Based on the ultrasound performed on 21 June 2021 and the findings of Medical Assessor Dixon on re-examination, the Panel is satisfied that the subject accident caused a rotator cuff partial tear in the left shoulder. This means that the left shoulder injury is not a threshold injury for the purposes of s 1.6 of the MAI Act.
Neither the MRI imaging of 20 January 2022 nor the report were before the Panel. The MRI scan was seen by Dr Herald. According to Dr Herald’s report the MRI scan available to him showed healing of the partial thickness rotator cuff tear with mild bursitis. He concluded that the rotator cuff appears to have healed over time and was slowly improving with treatment. The Panel concurs with the conclusion of Dr Herald that by the time that the MRI scan was performed on 22 January 2022, the supraspinatus tear had healed.
The remaining question to be addressed is whether healing of a rotator cuff tear causes that injury to be a threshold injury.

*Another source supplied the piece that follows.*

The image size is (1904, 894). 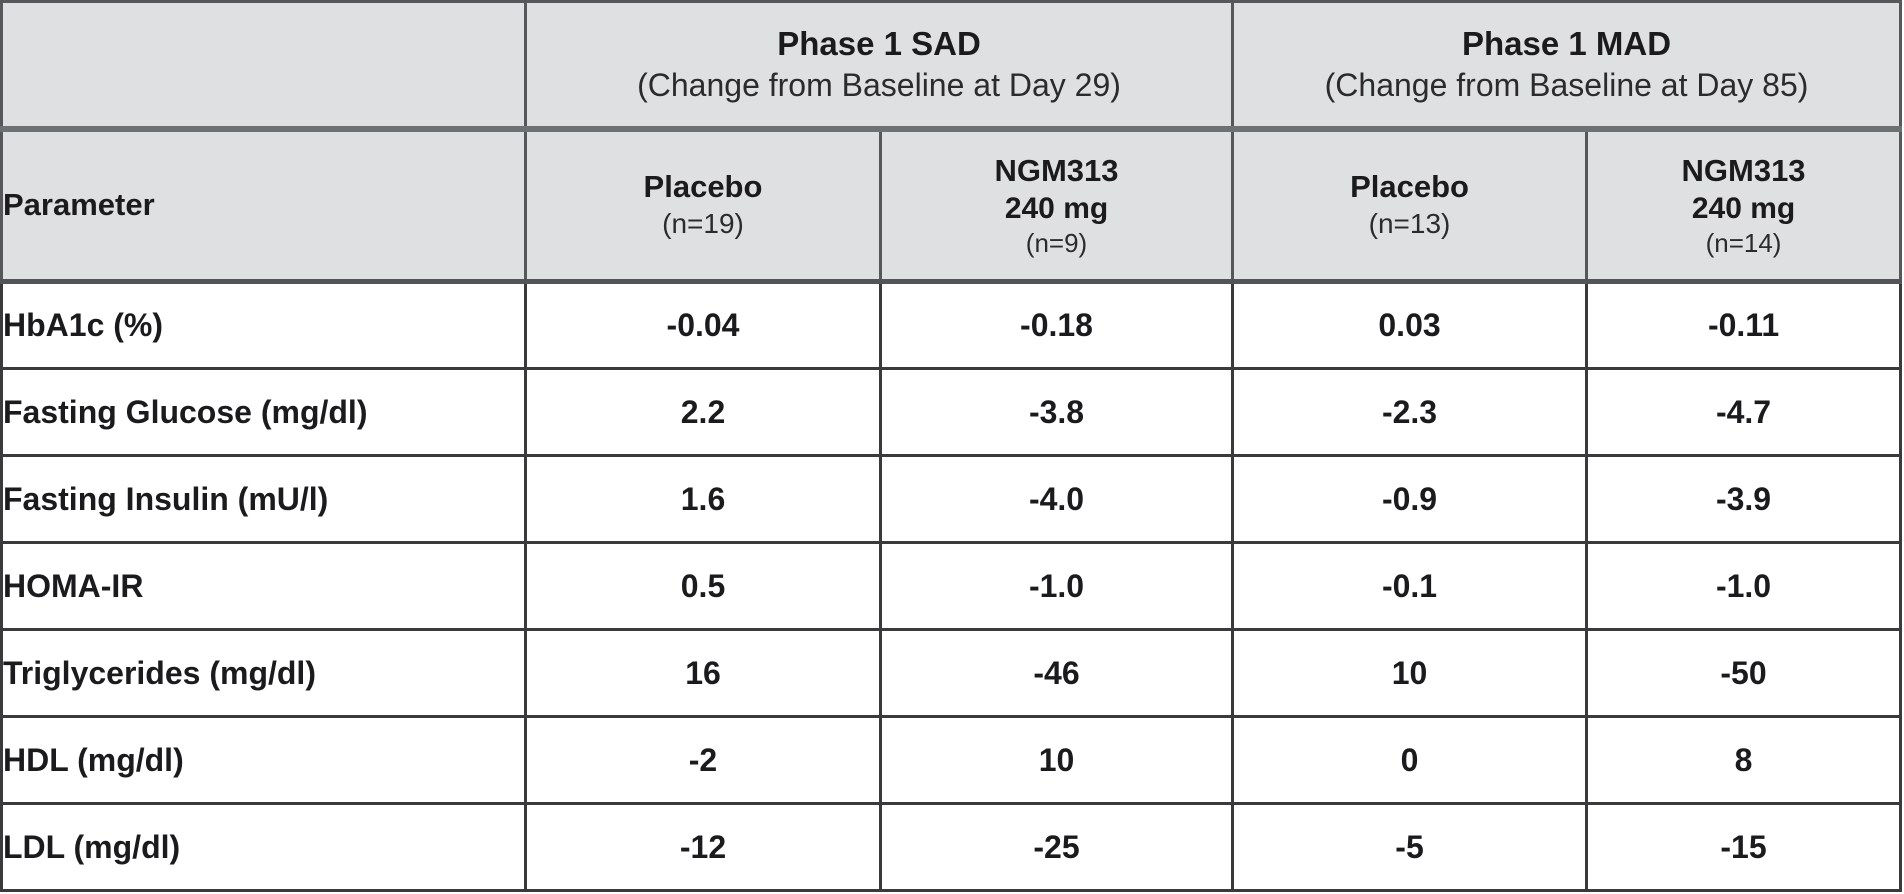 I want to click on value-cell: -3.8, so click(x=1056, y=412).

A similar issue arose in David v Allianz Australia Insurance Ltd,[27] where the medical review panel had to consider whether an injury is not a threshold injury if radiculopathy is present at any time following injury in circumstances where it was found on the Panel’s re-examination that there were no signs of radiculopathy. The panel’s reasoning was that if it is established that there are at least two clinical signs of radiculopathy (as set out in cl 5.6 of the Guidelines) present at any time after the accident, the injury is a not a threshold injury.[28]
[27] [2021] NSWPICMP 227.
[28] A similar approach was taken by the medical review panel in Lynch v AAI Ltd (t/as AAMI) [2022] NSWPICMP 6.

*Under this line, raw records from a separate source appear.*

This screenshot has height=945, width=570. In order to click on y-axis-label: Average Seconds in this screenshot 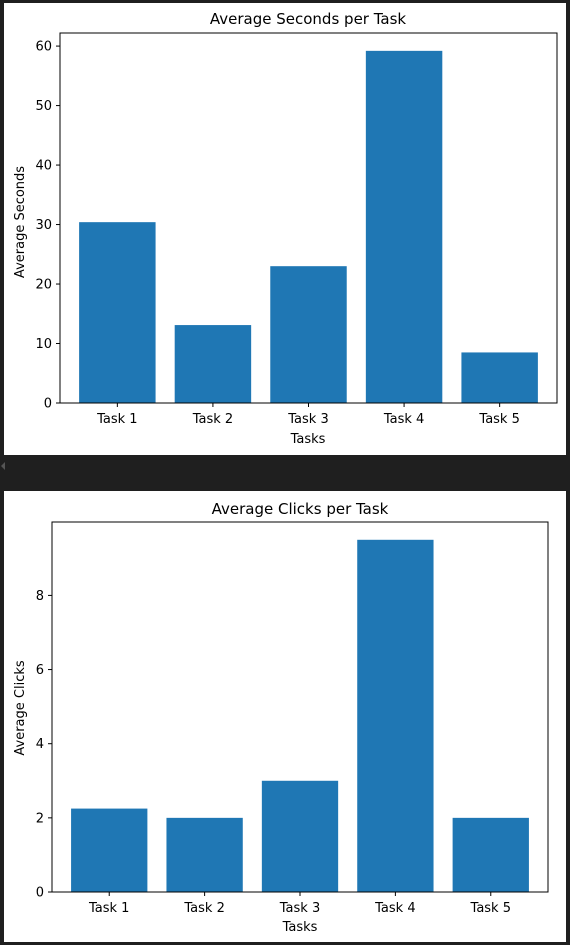, I will do `click(20, 222)`.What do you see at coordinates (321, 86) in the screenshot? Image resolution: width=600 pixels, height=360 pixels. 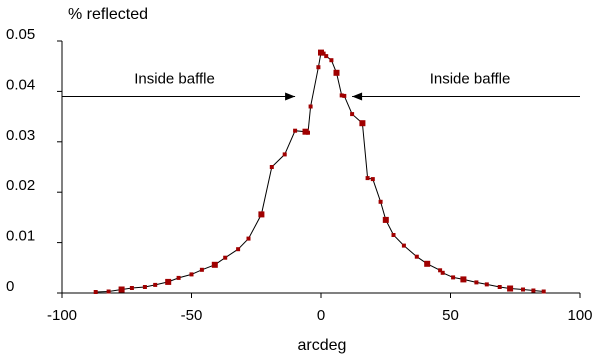 I see `annotations: Inside baffle Inside baffle` at bounding box center [321, 86]. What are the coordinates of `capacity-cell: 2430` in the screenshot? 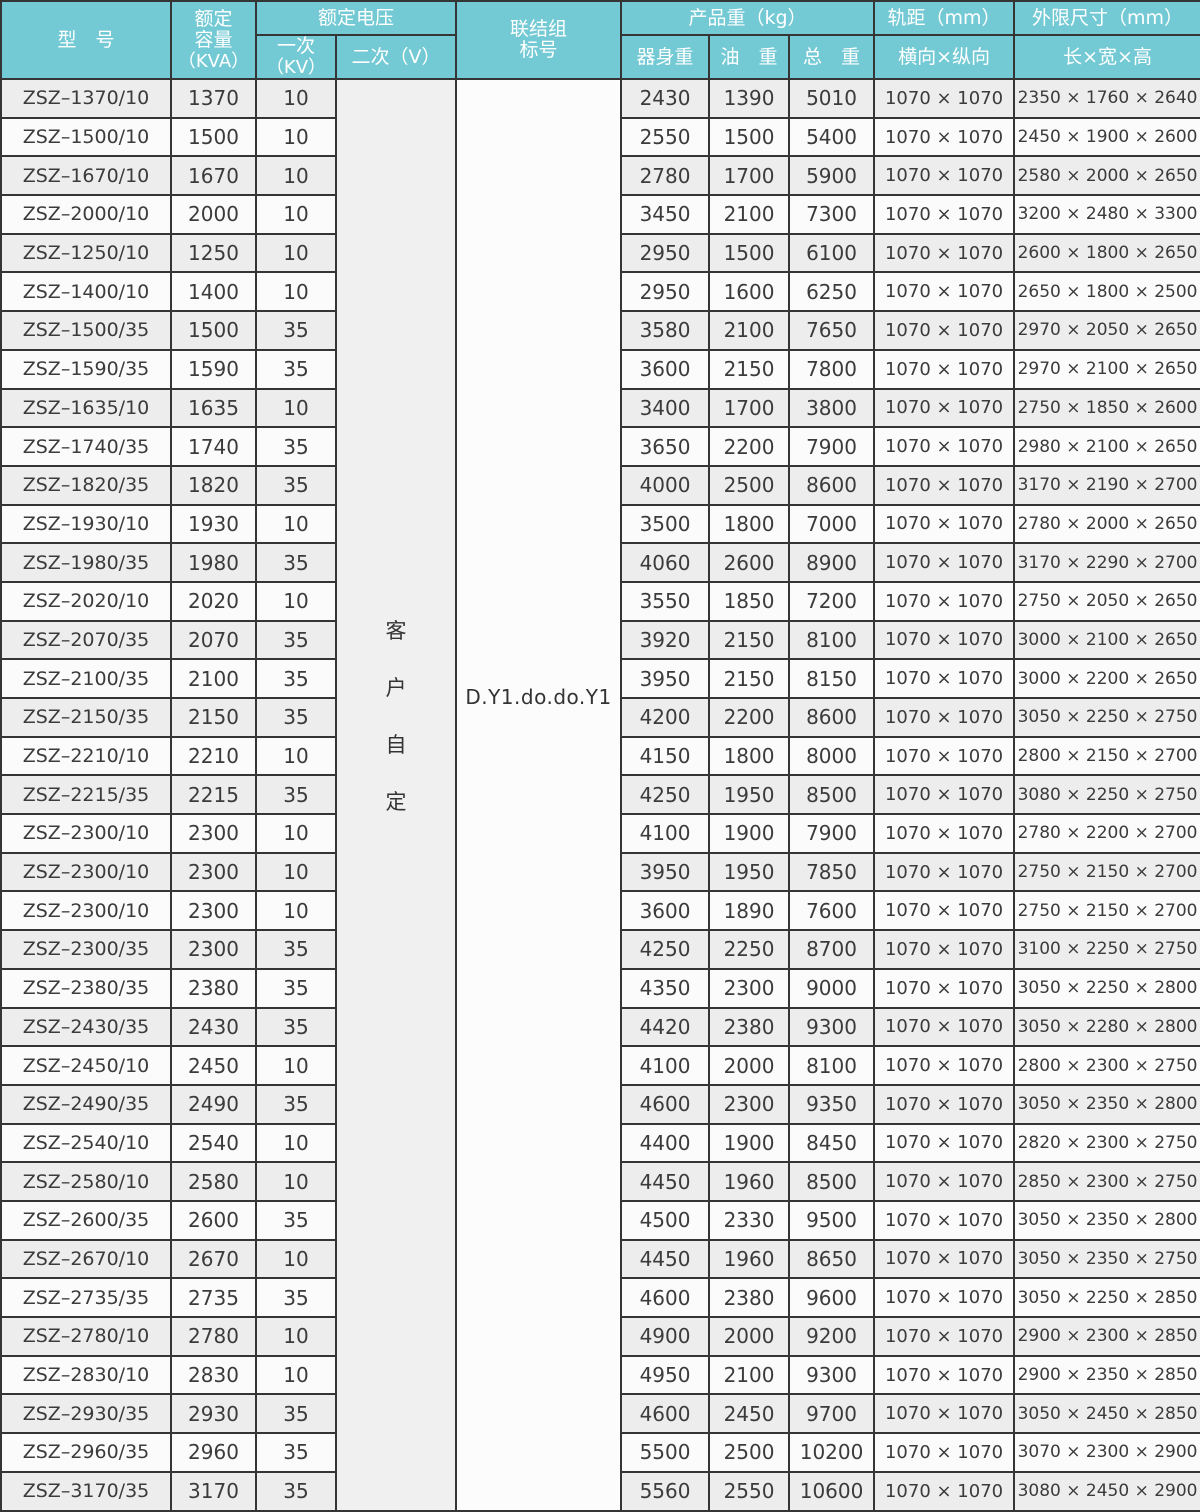 It's located at (214, 1027).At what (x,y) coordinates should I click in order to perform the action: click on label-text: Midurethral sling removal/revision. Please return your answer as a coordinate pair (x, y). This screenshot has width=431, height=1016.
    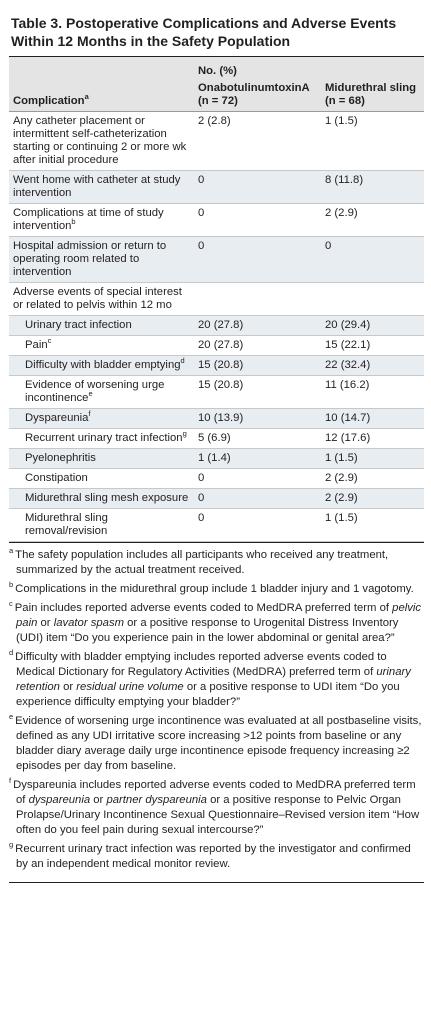
    Looking at the image, I should click on (66, 524).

The Panel notes that Allianz did not seek to challenge the principle in David in Allianz Australia Insurance Ltd trading as Allianz v Susak [2025] NSWCA 91.
The Panel concurs with the reasoning in David. The Panel is of the view that it is not necessary that the tendon tear is present at the time of the assessment. A finding of non-threshold injury can be made if it is established that there was a tendon tear caused by the accident at any time after the subject accident. Similarly, it cannot be said that a bone fracture (which clearly is not a threshold injury) caused by a motor accident, is a threshold injury if by the time that a medical assessment takes place, the fracture had healed.
It follows that the Panel’s conclusion is that the left shoulder injury is a non-threshold injury.
FINDINGS
The Panel conducted a new assessment of all the matters with which the medical assessment is concerned.
The Panel, comprised of two specialist medical practitioners, is not required to choose between competing medical opinions and is required to form its own opinion: See Insurance Australia Group Ltd v Keen [2021] NSWCA 287 at [40], [41] and [45] and Insurance Australia Ltd v Marsh [2022] NSWCA 31 at [11], [21], and [64].
The Panel finds the injuries to the cervical spine, the lumbar spine, and the right shoulder, caused by the motor accident, are threshold injuries for the purposes of the MAI Act.
The Panel finds that the injury to the left shoulder – supraspinatus tear, now healed, is NOT a threshold injury for the purposes of the MAI Act.
Accordingly, for these reasons, the Panel revokes the certificate of Medical Assessor Alexander Woo dated 18 July 2024 and issues a replacement certificate which is attached at the commencement of these reasons.